**Problem requirements:**
In the listing below, locate the line with "How do I perform: Click" and the line with "Click the fighter power airplane icon", then output both and everything between them exactly, minus any pictures.

**Records for the task:**
* * * * * * *

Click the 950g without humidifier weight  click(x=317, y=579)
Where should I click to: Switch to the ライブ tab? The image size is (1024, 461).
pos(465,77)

* * * * * * *

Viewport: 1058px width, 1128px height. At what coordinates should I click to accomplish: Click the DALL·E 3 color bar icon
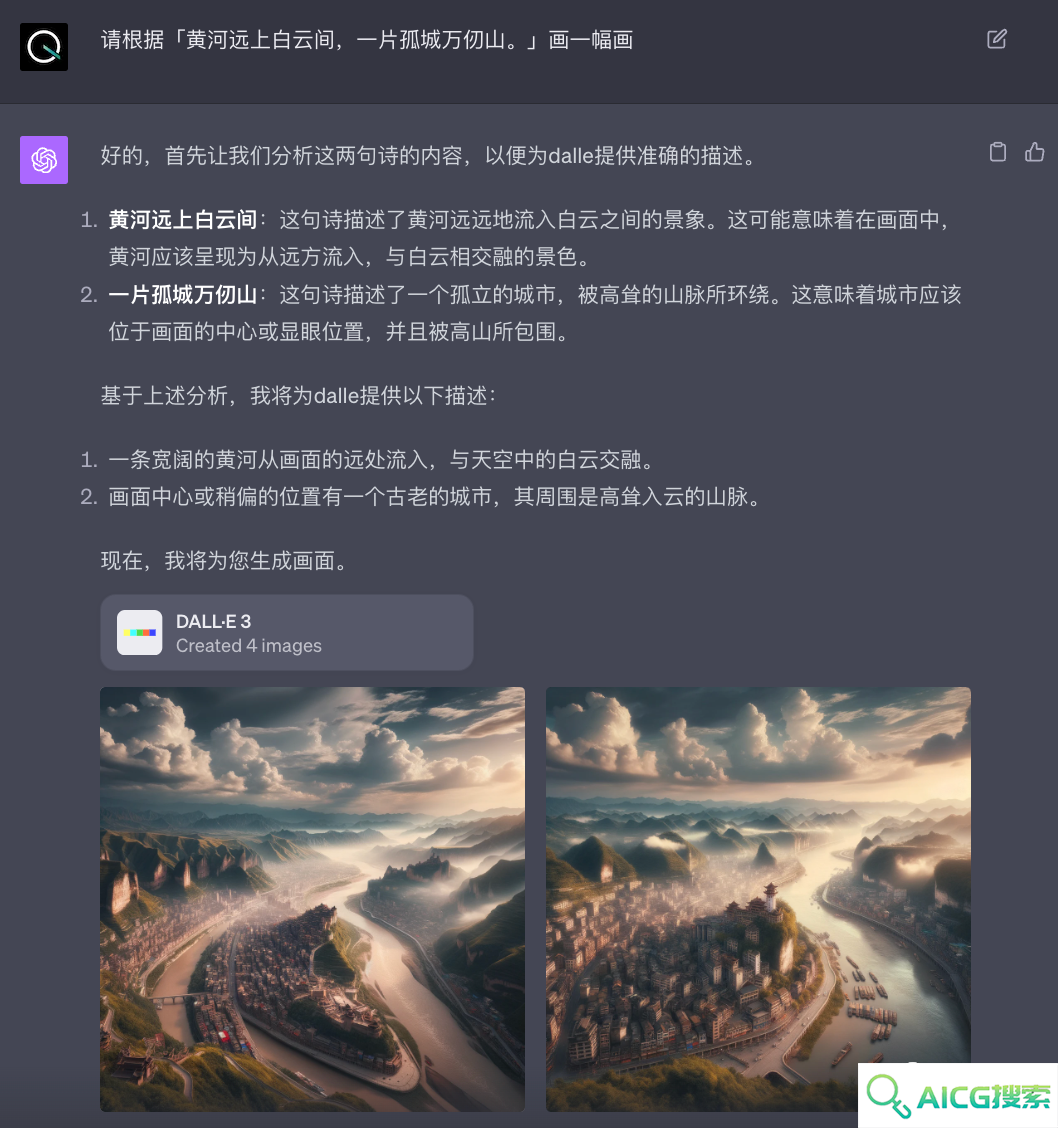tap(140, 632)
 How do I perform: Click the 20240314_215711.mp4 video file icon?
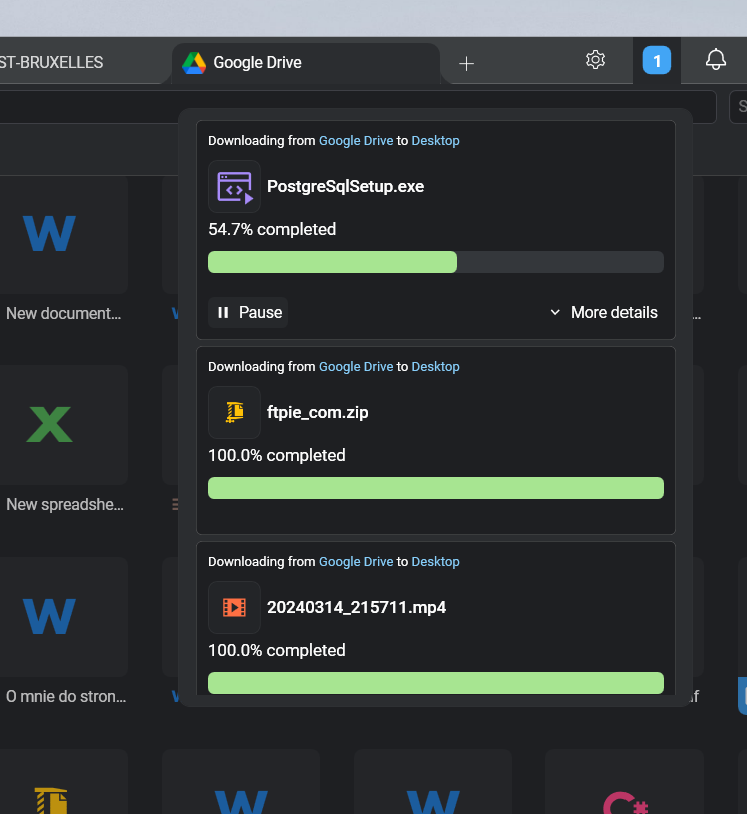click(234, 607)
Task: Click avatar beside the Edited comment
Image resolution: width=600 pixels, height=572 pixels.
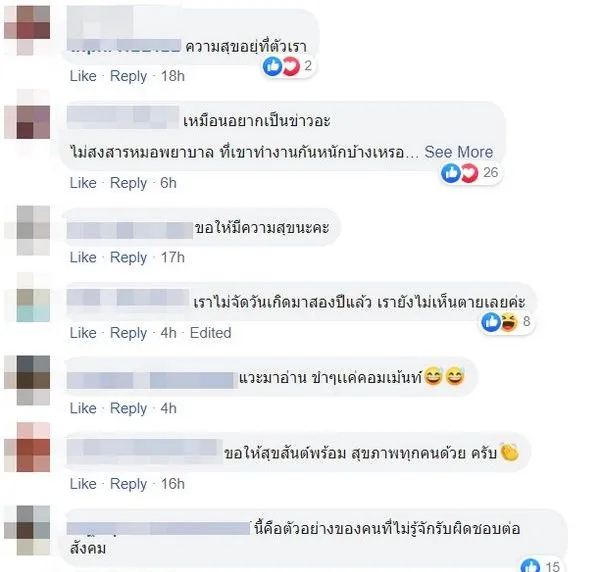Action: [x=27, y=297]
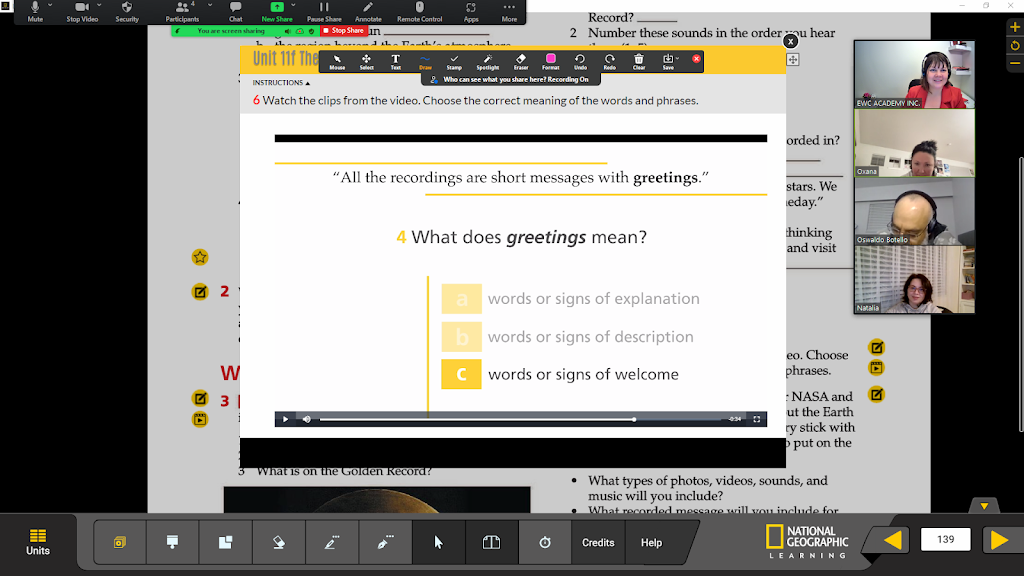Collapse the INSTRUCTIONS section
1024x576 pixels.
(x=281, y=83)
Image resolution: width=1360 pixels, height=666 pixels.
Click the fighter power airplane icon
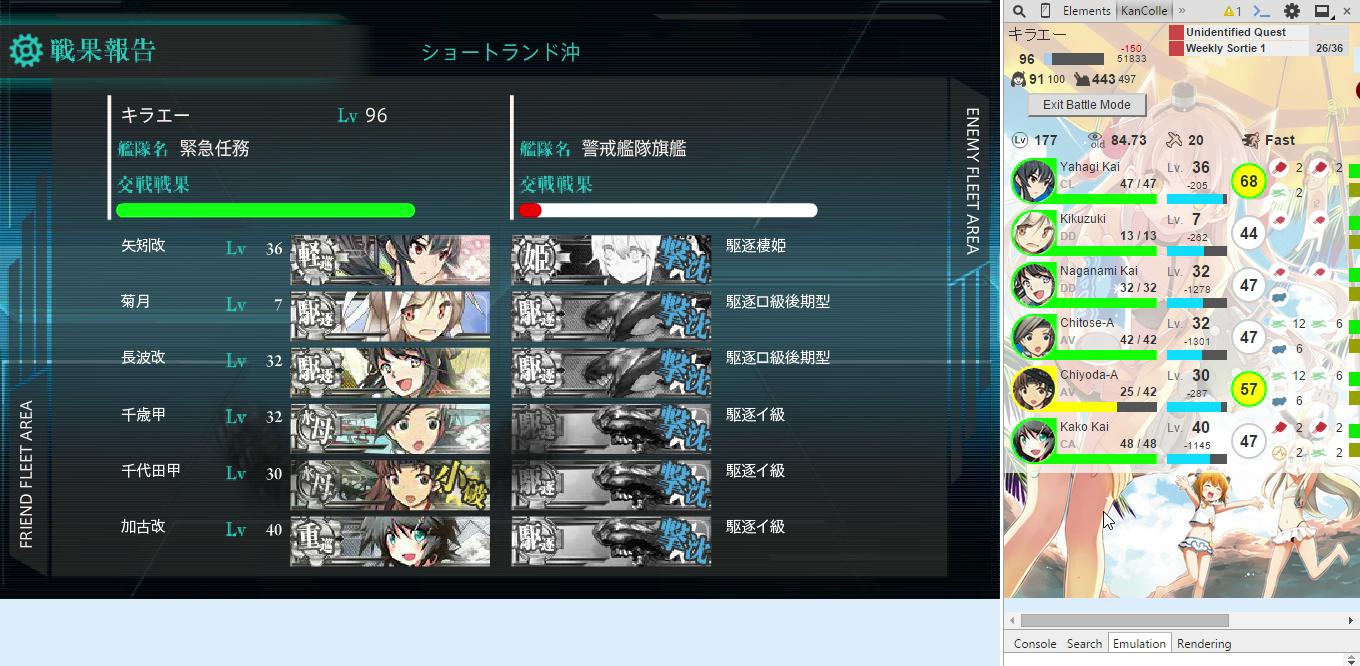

* * * * * * *

**Written solution:**
 How do I perform: Click the 20240314_215711.mp4 video file icon?
click(234, 607)
Task: Click avatar beside the Edited comment
Image resolution: width=600 pixels, height=572 pixels.
Action: [x=27, y=297]
Collapse the INSTRUCTIONS section
1024x576 pixels.
(x=281, y=83)
Image resolution: width=1360 pixels, height=666 pixels.
Click the fighter power airplane icon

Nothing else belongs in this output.